_What is being asked_
All records need to be reproduced exactly. Keep every word as it is.

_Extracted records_
*** Begin section ***

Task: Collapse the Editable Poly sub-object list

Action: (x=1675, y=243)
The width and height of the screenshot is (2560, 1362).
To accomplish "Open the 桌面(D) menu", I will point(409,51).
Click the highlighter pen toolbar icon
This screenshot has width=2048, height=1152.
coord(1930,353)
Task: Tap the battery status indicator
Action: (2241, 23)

*** End section ***

_Expected answer_
Task: Collapse the Editable Poly sub-object list

Action: (x=1675, y=243)
The width and height of the screenshot is (2560, 1362).
To accomplish "Open the 桌面(D) menu", I will point(409,51).
Click the highlighter pen toolbar icon
This screenshot has width=2048, height=1152.
coord(1930,353)
Task: Tap the battery status indicator
Action: (2241, 23)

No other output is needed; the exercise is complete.